If it does do that, there's a minimal possibility that the traffic could be monetized a bit better than facebook does.

seowe

4:37 pm on Jan 17, 2011 (gmt 0)



What about the IBM initiative with being able to understand not just what the words you are saying but also what they mean. Could IBM ever overtake Google?

azwebguy

2:55 am on Jan 18, 2011 (gmt 0)



True - in a couple more years goog may be down to 30% of the search at best - if you want a plumber, a lawyer or a dentist - why would anyone leave Facebook's trusted search to find one? FB will change the way we search once they get that dialed in - it will no longer be based on the metrics of keywords and PR but trust and community - I'm advising all my local clients to get over the curve and get in and go with it all the way.

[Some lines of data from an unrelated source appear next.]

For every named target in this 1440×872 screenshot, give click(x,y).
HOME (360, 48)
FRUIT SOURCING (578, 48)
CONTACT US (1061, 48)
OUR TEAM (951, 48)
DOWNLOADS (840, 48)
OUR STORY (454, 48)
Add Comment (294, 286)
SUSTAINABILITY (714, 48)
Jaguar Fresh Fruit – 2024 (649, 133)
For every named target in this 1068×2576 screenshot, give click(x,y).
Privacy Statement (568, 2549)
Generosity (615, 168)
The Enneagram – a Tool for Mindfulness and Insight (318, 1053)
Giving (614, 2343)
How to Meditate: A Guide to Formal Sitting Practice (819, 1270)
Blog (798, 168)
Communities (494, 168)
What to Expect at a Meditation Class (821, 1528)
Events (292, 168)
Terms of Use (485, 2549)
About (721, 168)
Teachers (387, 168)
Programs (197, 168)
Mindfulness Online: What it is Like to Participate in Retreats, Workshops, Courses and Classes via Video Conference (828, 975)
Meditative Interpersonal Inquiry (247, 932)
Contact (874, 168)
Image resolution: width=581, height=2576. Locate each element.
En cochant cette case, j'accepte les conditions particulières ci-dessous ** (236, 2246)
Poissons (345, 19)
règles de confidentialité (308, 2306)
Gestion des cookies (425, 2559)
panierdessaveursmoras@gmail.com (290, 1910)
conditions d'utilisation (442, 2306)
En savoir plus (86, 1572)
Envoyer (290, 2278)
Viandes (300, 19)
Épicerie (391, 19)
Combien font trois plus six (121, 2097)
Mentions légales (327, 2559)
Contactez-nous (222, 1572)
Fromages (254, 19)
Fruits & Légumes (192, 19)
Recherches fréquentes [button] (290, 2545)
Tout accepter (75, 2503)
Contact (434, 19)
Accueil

Hope we see another outside search engine with something really clean and original surface too - I think goog's dominance era is about over.

bhonda

8:35 am on Jan 18, 2011 (gmt 0)

10+ Year Member



I'm loving the duality of opinions here (and elsewhere) about Facebook.

Either Facebook is changing the very foundations of the Internet, or it's a passing fad that will be dead and forgotten in no time at all.

It just amuses me!

Either way, I'm sure a lot can be learnt not only in the social-media domain, but also in general business. Anything that makes this sheer amount of money is either very clever, or very illegal.